HARNESSING the POWER of MACHINE LEARNING METHODS in HIV VIROLOGIC FAILURE RISK PREDICTION (305162)

Presentation

*Allan Kimaina, brown university 

Keywords: prospective healthcare, machine learning, risk prediction, HIV, BART, XGBOOST, GBM, stacked ensembles

A major theme in modern medicine is prospective healthcare, which refers to the capability to estimate the future medical risks for patients with the goal of achieving maximum health impact. Such capability would facilitate planning appropriate treatment pathways or preventing adverse clinical trajectories through timely interventions. HIV viral load (VL) monitoring is the current gold standard for assessing both adherence and/or response to antiretroviral therapy (ART).

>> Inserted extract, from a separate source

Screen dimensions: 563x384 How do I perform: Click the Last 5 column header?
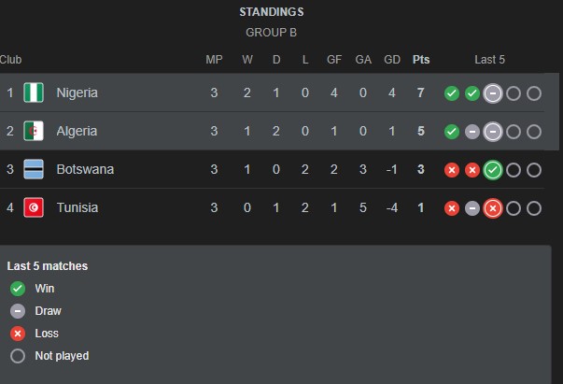[489, 60]
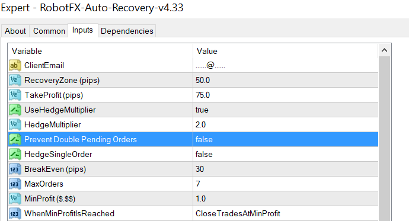Click the TakeProfit (pips) double type icon
Image resolution: width=409 pixels, height=221 pixels.
(x=15, y=95)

Virologic failure occurs when ART fails to suppress a person’s viral load to undetectable levels. Timely prediction of virologic failure of susceptible patients is critical in reducing HIV transmission as well as preventing patient-level clinical failure through proactive administration of targeted adherence monitoring and/or drug resistance monitoring. Studies have shown that elevated viral loads both increases morbidity for patients and creates the potential for HIV transmission. As patients with virologic failure are at elevated risk of transmission, delays in efforts to prognosticate and address non-suppression create a significant public health risk. As a step towards personalised medicine in HIV care and treatment, modern machine learning models were evaluated in order to build accurate risk predictive models, which would potentially be used to anticipate and mitigate risks of virologic failure. Bayesian additive regression trees, penalized logistic regression, gradient boosting framework and stacked ensemble techniques were among the methods which exhibited the highest cross-validated sensitivity and specificity. These models were trained and evaluated using de-identified dataset, extracted from an EHR serving over 90,000 patients in Western Kenya.